Sampling Officials of the Drapers’ Guild

Rembrandt | Sampling Officials of the Drapers’ Guild | 1662

One way of trying to understand and appreciate works of art is by means of formal analysis, that is by looking at them not in terms of subject matter or technique, but in terms of purely formal concepts.

Through a careful study of Renaissance (late 15th- and early 16th-century) and Baroque (17th-century) works of art, Wölfflin distilled a number of principles, which he arranged in five pairs, which helped him characterize the differences between the styles of the two periods.
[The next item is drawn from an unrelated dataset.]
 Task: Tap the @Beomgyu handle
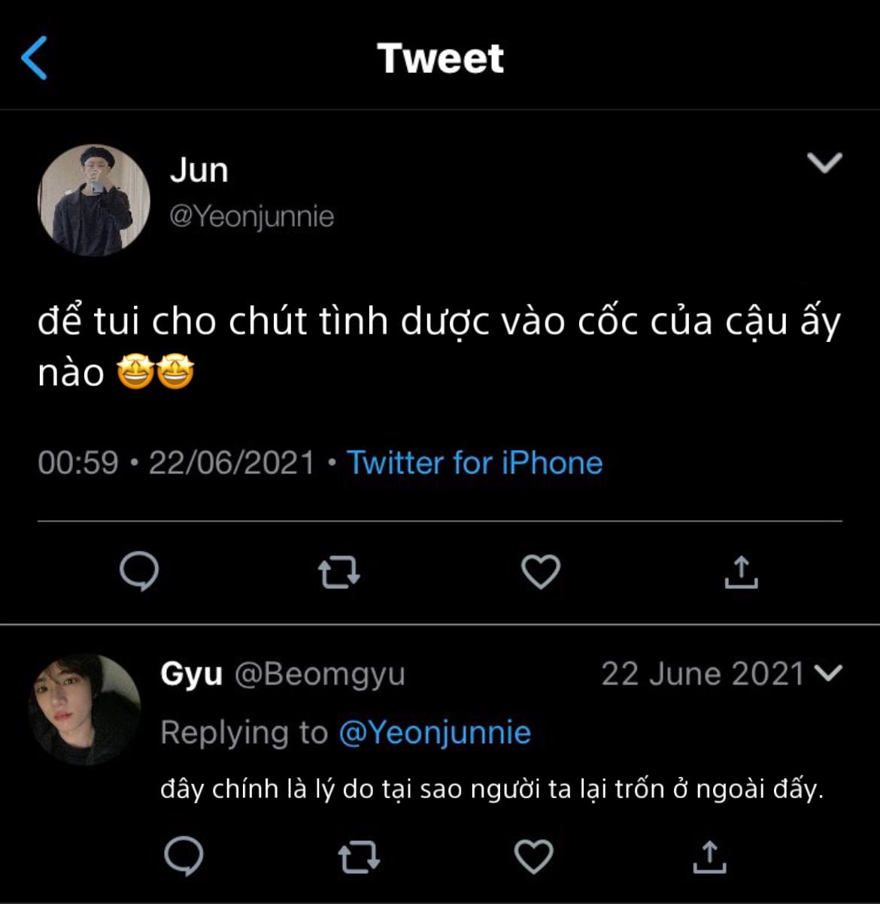(320, 674)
http://arthistoryresources.net/baroque-art-theory-2014/wolfflin-renaissance-baroque.html#Top

  1. Painterly v/s Linear
    The painting is painterly. The three center figures are fused together triangularly in a see-saw composition. Contours are lost in shadow, swift brush-strokes bind separate parts together rather than isolating them from one another.
  2. Planar v/s Recessional
    The painting is planar, meaning that the elements of the painting are arranged on a series of planes parallel to the picture plane.
  3. Open Form v/s Closed Form The painting is in open form. Checkerboarding is present to create movement. There is a feeling of space beyond the edges of the picture.
  4. Unity v/s Multiplicity.
    The painting has Unity. All the units are welded into a single whole. Colors of the robes and dark shadows blend and mingle, and their appearance depends largely on how the light strikes them.
  5. Relative Clarity v/s Absolute Clarity.
    The painting has relative clarity, representing things as they look, seen as a whole.
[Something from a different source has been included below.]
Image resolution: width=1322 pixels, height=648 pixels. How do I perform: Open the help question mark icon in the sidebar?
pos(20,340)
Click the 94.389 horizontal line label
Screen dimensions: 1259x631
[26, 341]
Although no man has seen God since the fall, may Rembrandt’s oil painting, Sampling Officials of the Drapers’ Guild, be made as clear to you as though you had seen a picture of God’s house in heaven, the Most Holy Place. God is no longer at arm’s length or a thousand miles away, but we’re in the same room with him in the Most Holy Place.

Although there are many symbols in this painting, let’s focus on the one center man standing.

Christ, the slaughtered Lamb, stands. A strange contradiction.

Christ, The High Priest, always ministered the blood, and could never enter the Most Holy Place without fresh blood.

The Priest and the sacrifice always commingled.

As John the Revelator sees him, he’s still dying on Calvary, although he’s still living in heaven. The Lamb in the act of being offered. Christ continually dies to sin.

There’s nothing like heaven.
As the mystery of redemption unfolds in my mind, I marvel at God’s grace. I’ve landed on an idea that’s so dreamy that even reality is hard to understand. This is the sanctuary service.